Self-expanding valves are taller than balloon-expandable valves, often requiring a higher aortotomy for removal due to their larger stent frame. This can hinder visualization of the aortic annular complex and increase the risk of root damage. Conversely, balloon-expandable valves explantation may be more straightforward for surgeons without TAVR experience, as their stent profile resembles surgical aortic valves. This difference may explain the higher rate of aortic root replacement during SEV explantation compared to BEV [
5]. BEV frequently exhibits adhesion at the aortic root, while self-expandable devices tend to adhere at the sinotubular junction; additionally, larger aortic diameters are generally associated with reduced adhesions, which facilitates dissection [
14].
Standard antegrade cardioplegia is generally appropriate for intra-annular valves, where the stent frame is short. For supra-annular valves, antegrade cardioplegia cannulation should avoid the tall valve prosthesis, which can typically be palpated through the aorta. Retrograde cardioplegia is commonly used in TAVR explants and is often required for initial cardiac arrest in patients with aortic regurgitation. Access to the coronary ostia prior to valve removal is often limited by the small cell openings of the stent frame [
3].
The Double Kocher and Roll techniques are utilized for the explantation of BEV, whereas the Tourniquet or Recapture technique is employed for the explantation of SEV. These techniques are intended to minimize tissue damage and decrease the likelihood of further surgical procedures [
3,
14,
15].
The use of ice-cold saline irrigation is not required for nitinol frames [
12]. Detaching the device from native or prosthetic aortic valves is usually uncomplicated, since these tissues can withstand manipulation [
14].
The majority of patients undergoing TAVI valve explantation typically require a form of aortic root reconstruction, which may include root enlargement, aortic root endarterectomy, or root replacement [
16]. Root replacement is most often performed during TAVR-explant for endocarditis with periannular abscess, or when a deeply endothelialized TAVR valve damages the proximal ascending aorta or sinuses during removal.
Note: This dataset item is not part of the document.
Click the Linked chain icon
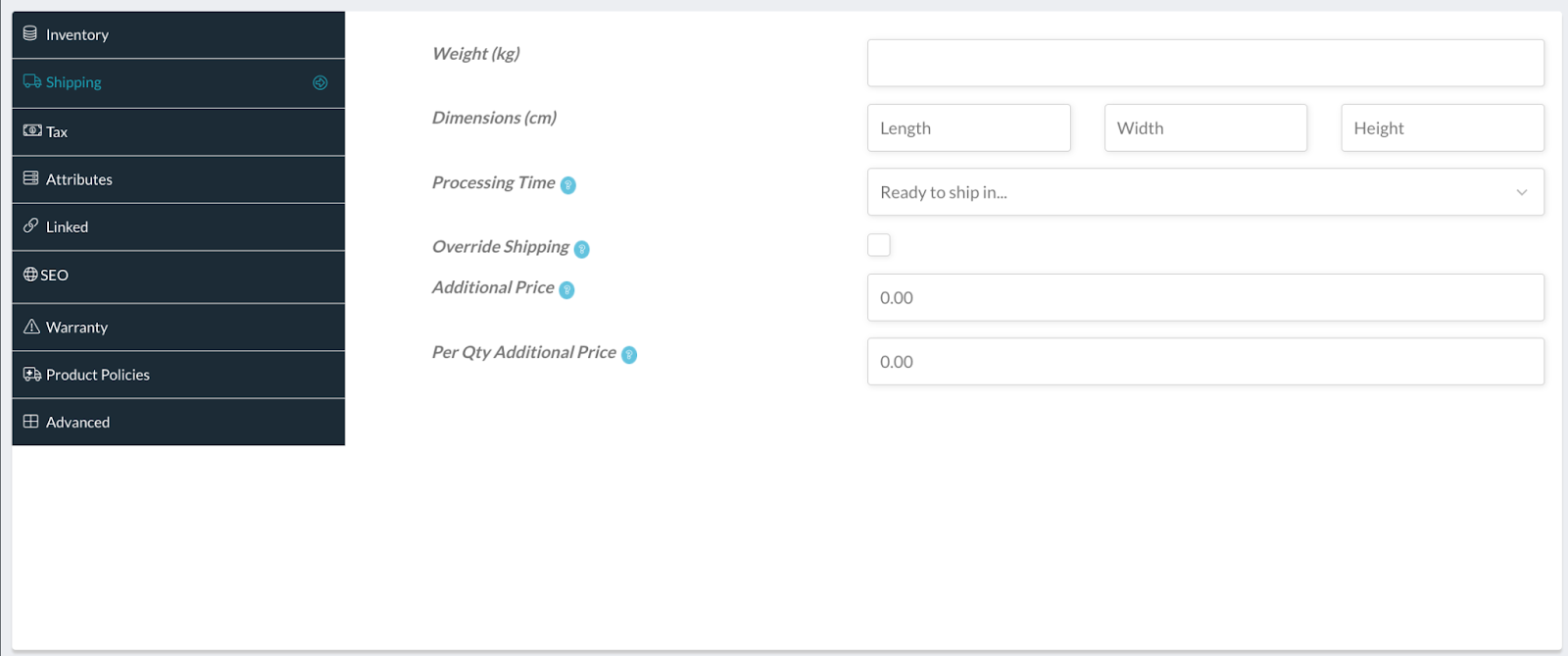click(x=31, y=226)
Deep implantation of valves, especially with earlier-generation transcatheter heart valves, may affect the aortomitral curtain, anterior mitral leaflet, and membranous septum. If these structures are compromised during TAVR explant, subsequent repair such as ventricular septal defect closure or concomitant mitral surgery may be necessary [
5]. Importantly, patients requiring concomitant surgery exhibit a higher mortality rate of 23.8% [
15].
In the EXPLANT-TAVR registry, 54.6% of patients underwent concomitant procedures, including root repair (4.8%), ascending aortic replacement (12.2%), mitral valve repair or replacement (32.0%), tricuspid valve repair (8.8%), and combined mitral and tricuspid surgery (7.5%). These procedures were associated with higher mortality rates [
6]. According to the same registry, mortality following TAVR-explant was associated with prolonged bypass and cross clamp durations, as well as concomitant mitral or tricuspid valve procedures. After TAVR explant, 30-day mortality was 16% and one-year mortality was 33%. [
5].
5. The SURPLUS Hybrid Procedure
Surgical Resection of Prosthetic Valve Leaflets Under Direct Vision (SURPLUS) is a hybrid approach in which the transcatheter aortic valve leaflets are surgically excised while the frame of the valve remains intact, followed by direct implantation of a balloon-expandable valve under both direct visualization and fluoroscopic guidance.
SURPLUS prevents tissue dissection during TAVR-explant, reducing aortic or structural injuries and shortening bypass and cross-clamp times. However, this technique is contraindicated for transcatheter valve endocarditis treatment and does not prevent prosthesis-patient mismatch [
3].
6. Discussion
Surgical explantation of transcatheter aortic valves even in low-risk patients, can result in significant morbidity and mortality. Although it occurs infrequently, this procedure has reported 30-day mortality rates between 15% and 20%, with higher rates observed when concomitant procedures or endocarditis are involved.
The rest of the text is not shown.